Just keep telling yourself that, Holden thought. It made what he was about to do seem possible.
He took a compact semiautomatic pistol and holster out of the locker. Naomi watched while he loaded the weapon’s magazine and three spares, but she didn’t speak. He had just pushed the last round into the final magazine when Amos floated into the compartment, dragging a large red suit behind him.
“This is our best, Cap,” he said. “For when shit has gone truly wrong. Should be plenty for the levels they’ve got in that ship. Max exposure time is six hours, but the air supply only lasts two, so that’s not an issue.”

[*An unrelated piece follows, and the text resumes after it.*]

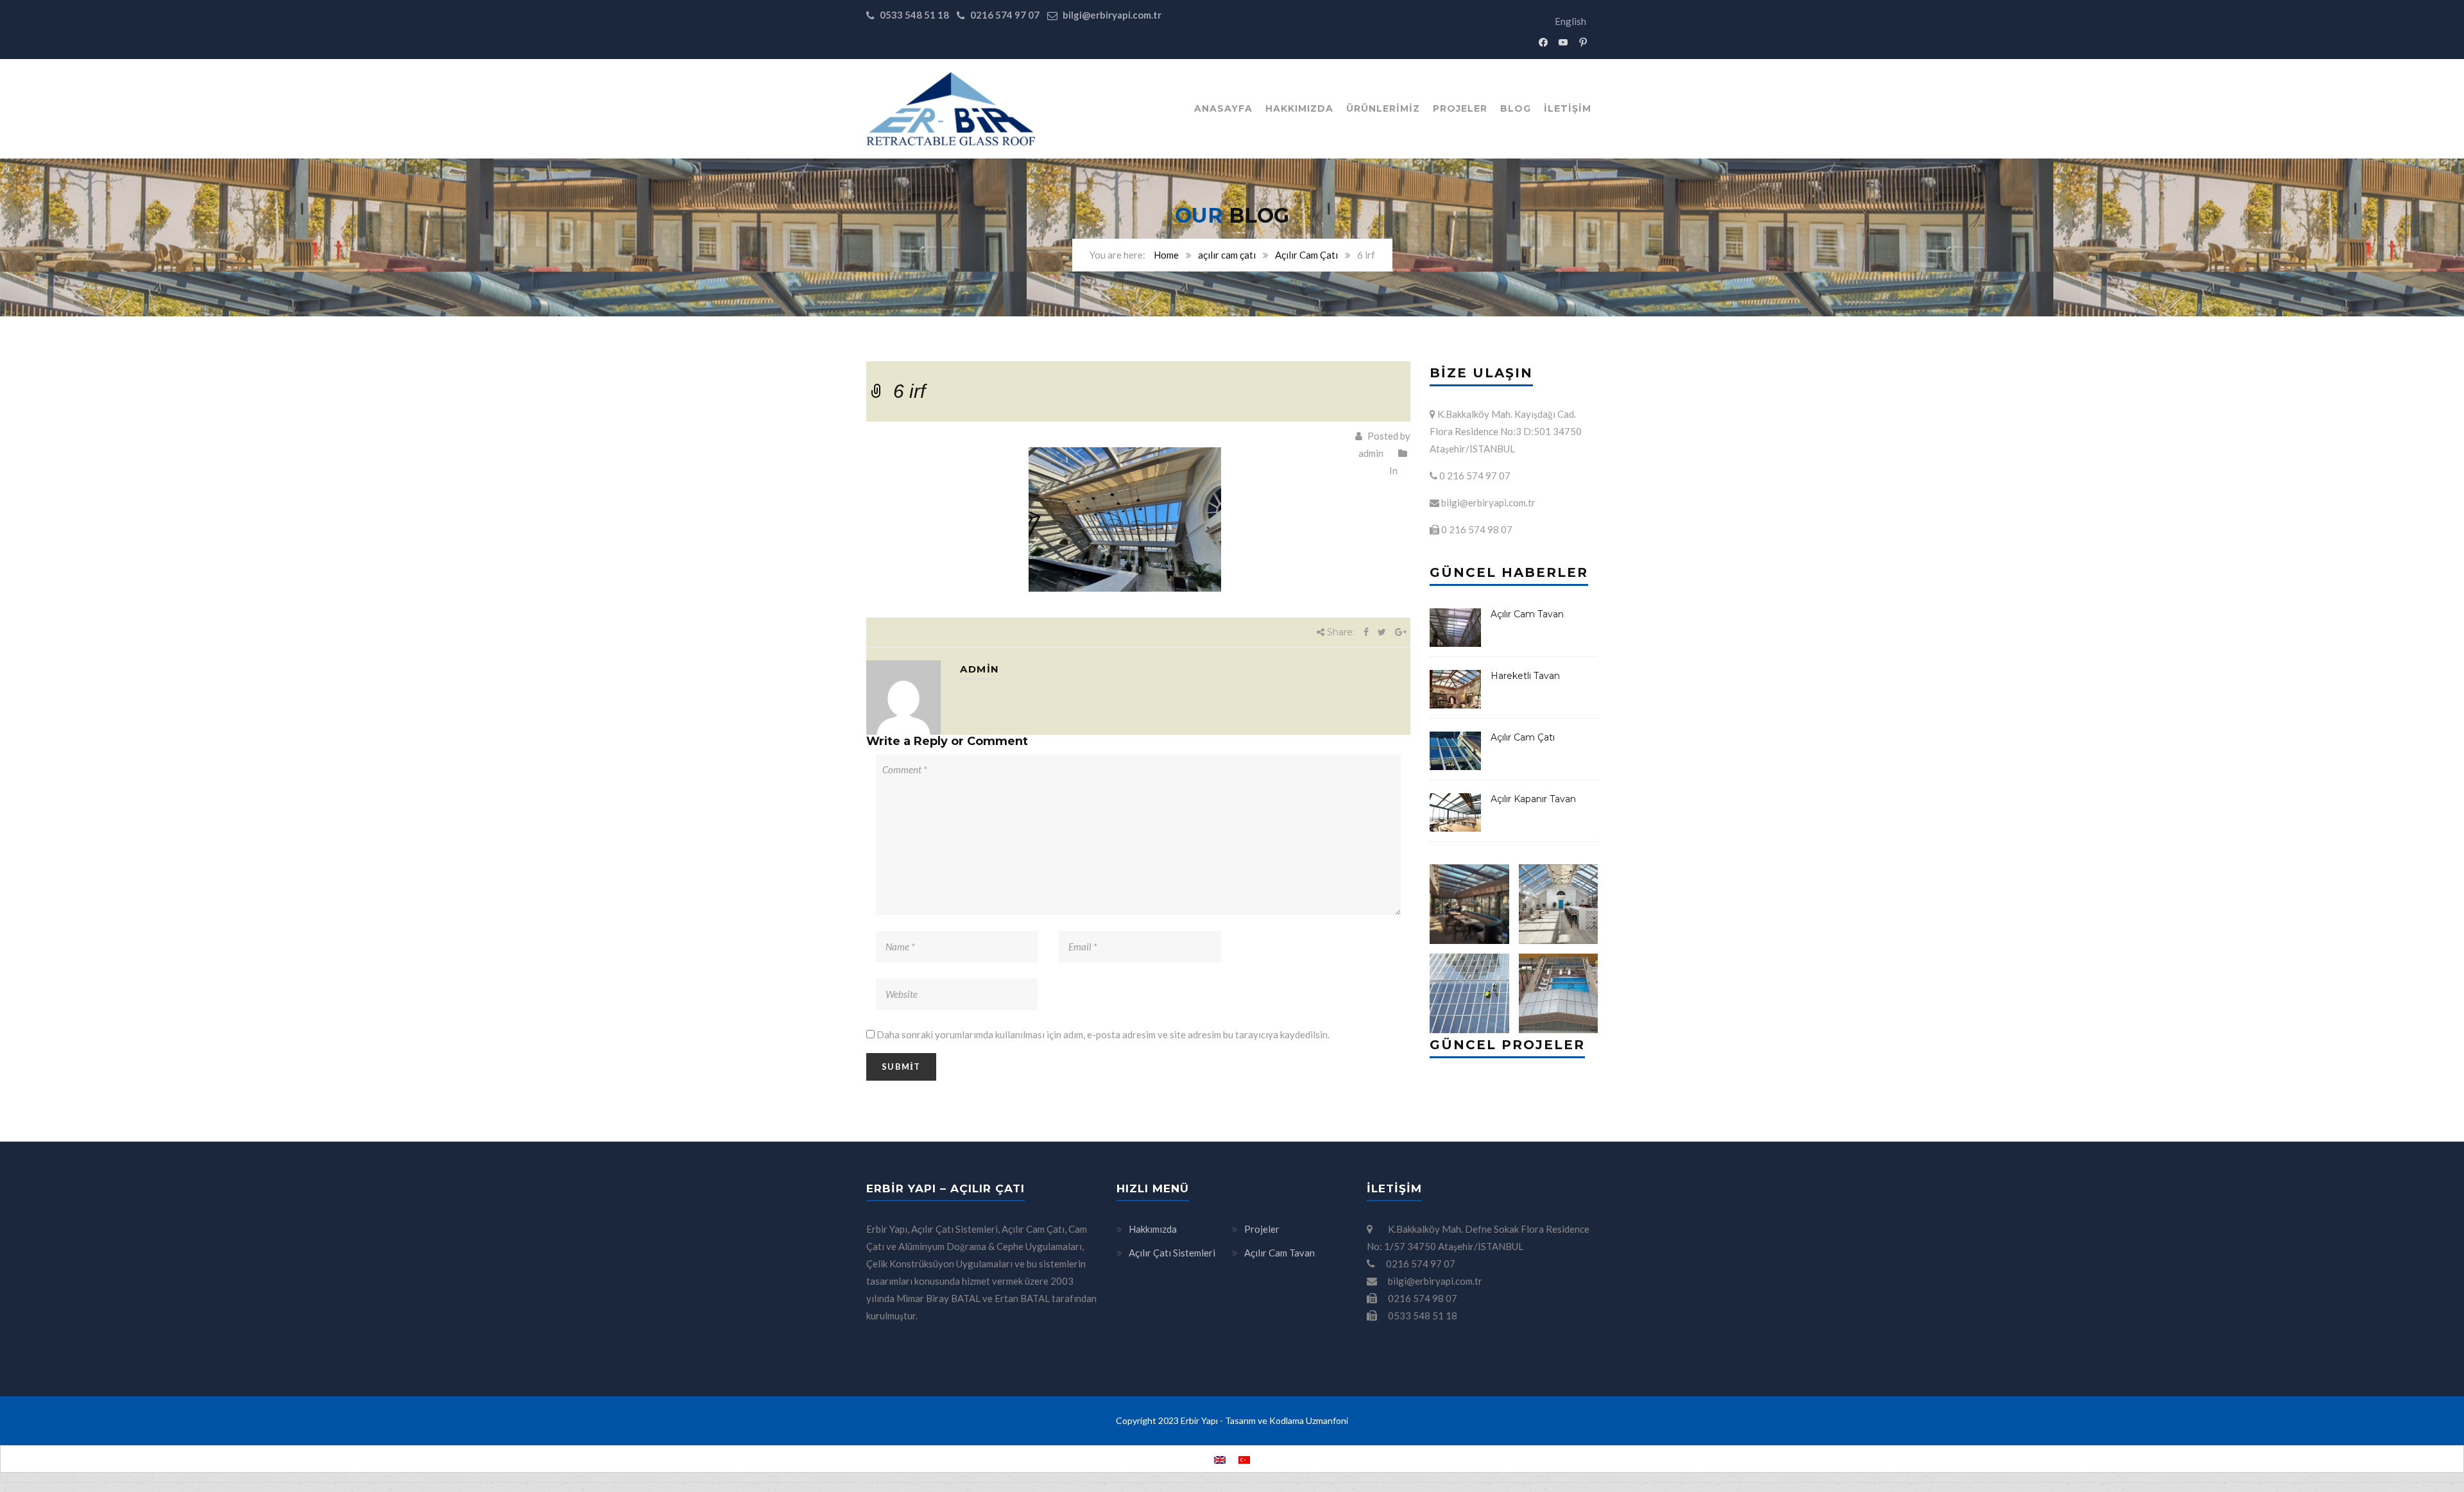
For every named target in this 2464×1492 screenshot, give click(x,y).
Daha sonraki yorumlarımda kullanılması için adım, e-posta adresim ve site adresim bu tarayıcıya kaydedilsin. (1103, 1034)
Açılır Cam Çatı (1306, 255)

Holden examined the bulky suit. The surface was a thick, flexible rubbery substance. It might deter someone attacking with their fingernails or teeth, but it wouldn’t stop a knife or a bullet. The air supply was contained under the suit’s radiation-resistant skin, so it made for a big, awkward lump on the wearer’s back. The difficulty he had pulling the suit to himself and then stopping it told him its mass was considerable.
“Won’t be moving fast in this, will I?”